La Liturgia è un insieme anche di riti, più o meno esteriori (orazioni, gesti, luci, canti, ecc.): nella maturità di una fede che va oltre ogni carnale ritualismo, sta a noi cogliere l’essenzialità del Mistero, che richiede perciò grande attenzione interiore, quella dello spirito, e richiede pura contemplazione, quella dell’intelletto.
Mai si insisterà abbastanza sull’educare la gente a non fermarsi agli aspetti esteriori, tanto più che viviamo in una società, che ci porta già di per sé a restare fuori del nostro essere interiore. Proprio per questo, dunque, la gente va educata ad una spiritualità sempre più profonda, ma ciò richiede anzitutto che la gerarchia (papa, vescovi, preti e suore) per prima dia il buon esempio.
Chiariamo. Si parla di Misteri divini (il Mistero trinitario, il Mistero della incarnazione del Figlio di Dio, il Mistero pasquale), in realtà il Mistero è Unico, ma la Liturgia parla di cicli che riguardano eventi (la nascita di Gesù e la sua passione, morte e risurrezione) che tornano ogni anno perché siano celebrati in una purezza di fede interiore.
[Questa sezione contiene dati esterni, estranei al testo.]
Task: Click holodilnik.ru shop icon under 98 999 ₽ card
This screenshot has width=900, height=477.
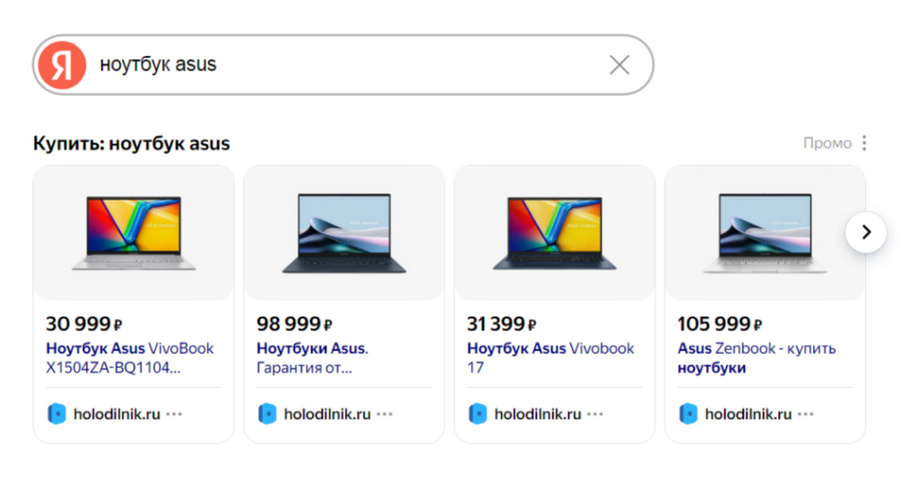Action: tap(267, 414)
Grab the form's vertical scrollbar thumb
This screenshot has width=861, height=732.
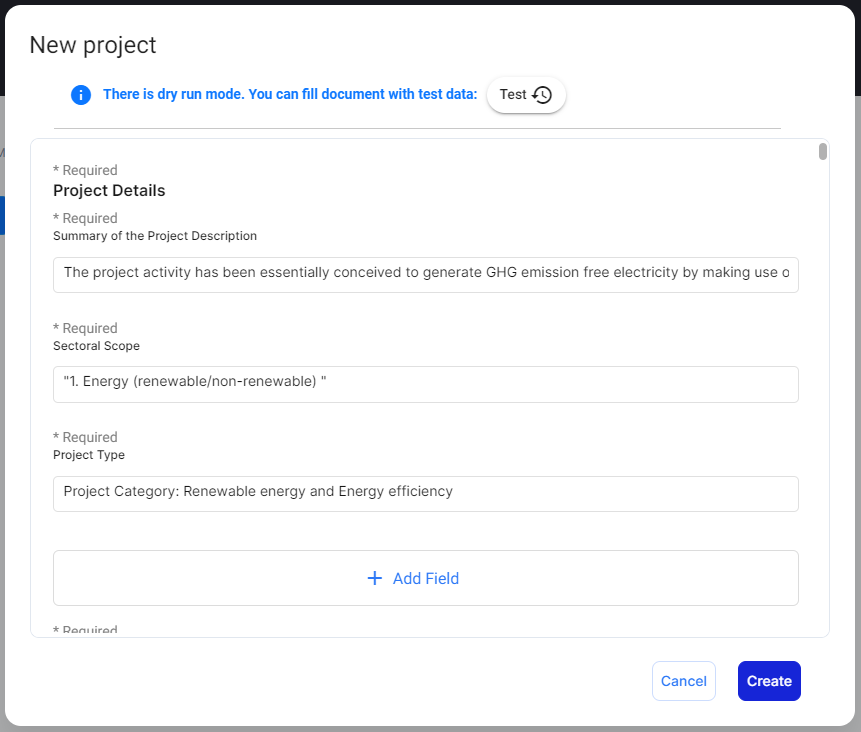pyautogui.click(x=823, y=152)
La Liturgia, dunque, mette questi eventi in un contesto ciclico, che pedagogicamente aiuta il credente a riscoprire in profondità il cuore del Mistero divino, attraverso anche segni, simboli, allegorie, perfino miti, per non parlare di figure angeliche o di testimoni, che hanno la funzione di richiamare la nostra attenzione su qualcosa di talmente Misterioso, che si serve di ogni sua creatura, pur di stimolarci nel nostro essere interiore.
Chi di noi non si è mai chiesto perché il giorno dopo il Natale la Liturgia ci propone la celebrazione della festa in onore di Santo Stefano, oppure perché il giorno dopo la Pasqua troviamo la festa dell’Angelo?
“Stranezze!”, qualcuno dirà. Forse non è così.
La festa dell’Angelo, che si celebra il giorno dopo la Pasqua, si può giustificare, pensando all’importanza dell’angelo o degli angeli, che nel sepolcro vuoto annunciano alle donne che Cristo è risorto.
Forse avrei preferito che si celebrasse la festa della donna, dal momento che Gesù appare per primo a Maria di Magdala. Ma anche la donna, forse più del maschio, è un angelo: porta un messaggio che è nella sua stessa natura di donna.
E poi, diciamo che, se il Vangelo è l’Annuncio della Novità, allora la figura dell’Angelo (colui che annuncia) è essenziale nel caso della Pasqua, e anche nel caso della Nascita di Gesù: anche qui la presenza degli angeli è importante, come evidenzia l’evangelista Luca.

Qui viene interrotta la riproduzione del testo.